DESCRIPTION OF THE TASK: Every record below should be printed exactly as it appears.

(Pixel coordinate grounding data)

---*---

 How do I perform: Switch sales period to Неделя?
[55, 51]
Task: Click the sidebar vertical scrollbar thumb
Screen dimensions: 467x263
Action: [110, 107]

---*---

THE ANSWER:
 How do I perform: Switch sales period to Неделя?
[55, 51]
Task: Click the sidebar vertical scrollbar thumb
Screen dimensions: 467x263
Action: [110, 107]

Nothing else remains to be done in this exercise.